Background Facts and Procedural History
The complainant was a pre-kindergartner when she said to a teacher’s aide at her school, “Ms. Land, my dad put a trash––plastic sack on my head and put his wiener in my mouth.” Land reported the outcry to authorities; an investigation followed; and Appellant was charged, tried and convicted of aggravated sexual assault of a child.
The complainant was six years old when Appellant filed a pretrial motion asking the trial court to determine whether she was competent to testify. During a hearing on Appellant’s motion, which was held before jury selection, the trial court listened to an audio recording of a child advocacy worker’s interview with the complainant. After listening to the recording, the trial court believed that the complainant was competent and that an in-chambers examination would not be needed:
Having listened to the audio tape, I don’t think there’s anything that can be added by a conference with the child in chambers. She certainly seemed to know the difference between right and wrong and punishment and good, was able to describe what I thought was a fairly good –– or a good description of what it was she was attempting to describe in answering the questions directly.
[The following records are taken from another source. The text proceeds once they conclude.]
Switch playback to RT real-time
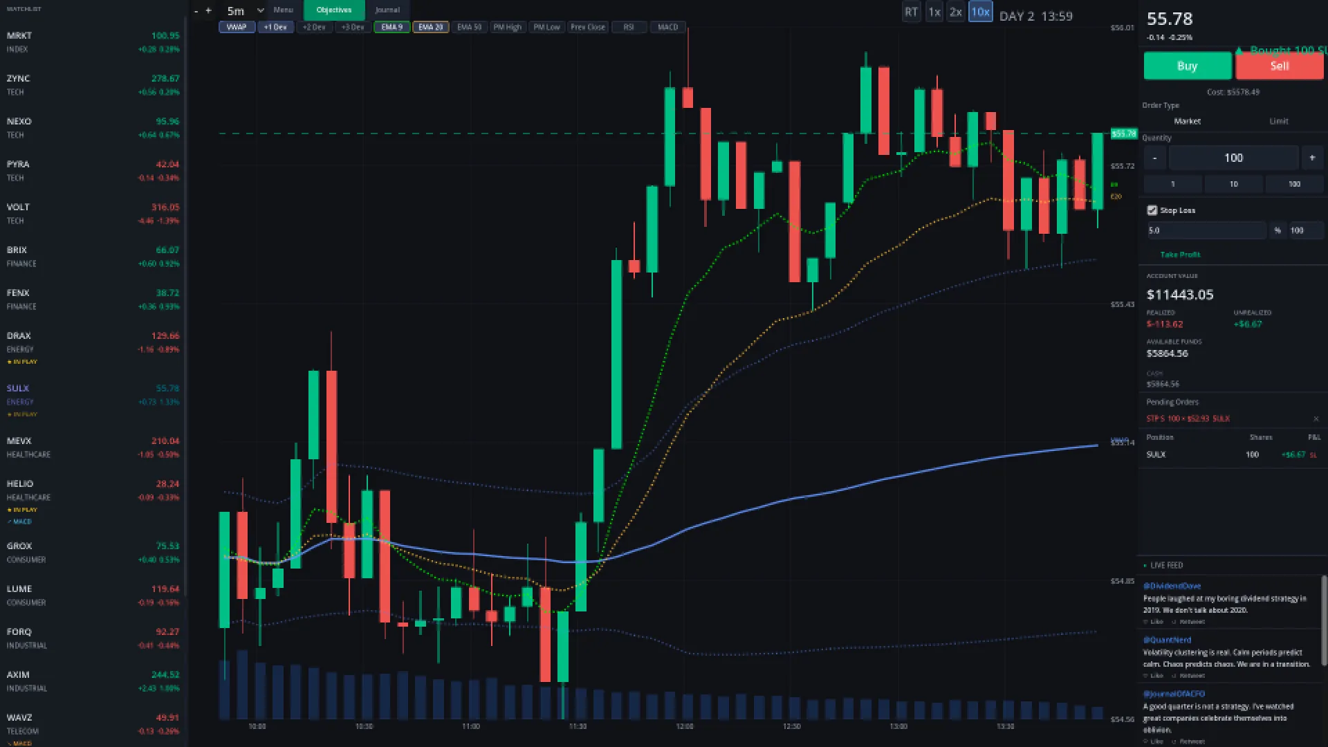The height and width of the screenshot is (747, 1328). (x=911, y=12)
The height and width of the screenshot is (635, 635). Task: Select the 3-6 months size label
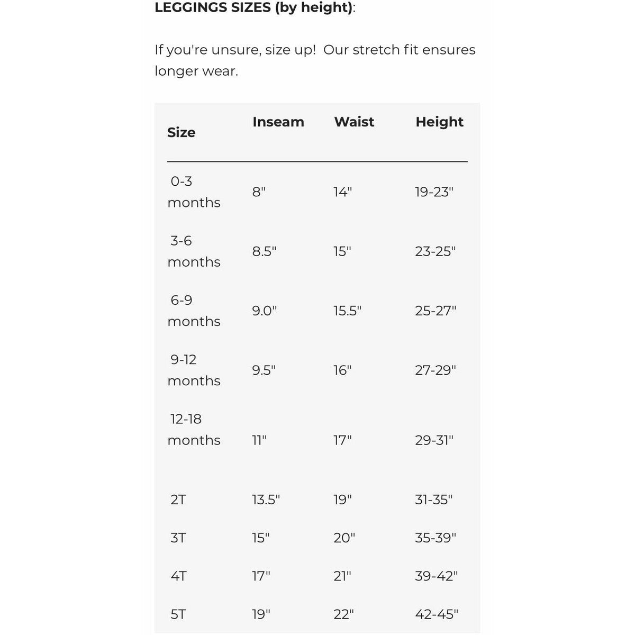pyautogui.click(x=194, y=251)
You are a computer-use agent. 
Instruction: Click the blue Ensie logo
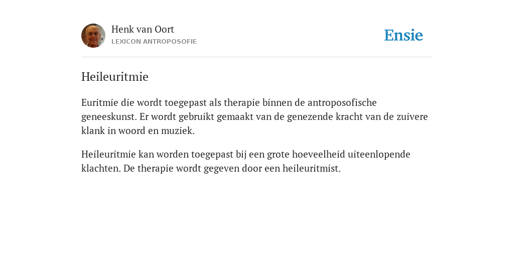(x=404, y=35)
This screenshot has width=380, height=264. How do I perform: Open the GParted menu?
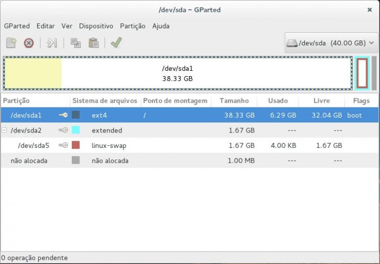point(17,26)
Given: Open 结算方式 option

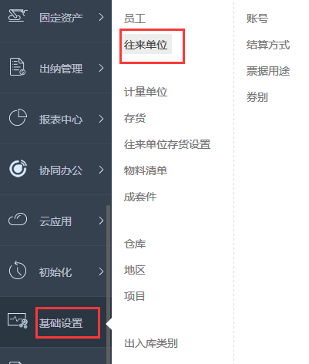Looking at the screenshot, I should point(268,45).
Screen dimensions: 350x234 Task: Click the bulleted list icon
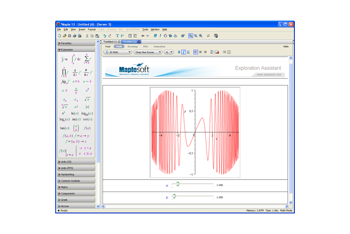[x=224, y=52]
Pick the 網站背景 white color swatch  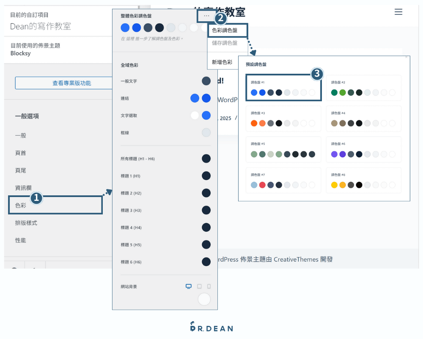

Appellant informed the trial court that if it made a competency finding without having examined the complainant in chambers, he would lodge an objection based on rule of evidence 601:
Rule 601 says children or other persons who after being examined by the Court appear not to possess sufficient intellect, to relate to transactions with respect to which they are interrogated, so I would make an objection based upon that not being done according to the––to the procedure.
The trial court agreed to examine the complainant in chambers, using questions that had been prepared in advance by the parties:
THE COURT: Well, I do not wish there to be any doubts so far as compliance with Rule 601, so I’ll go ahead and speak with her in chambers. I have the questions from the State. Do you have your questions?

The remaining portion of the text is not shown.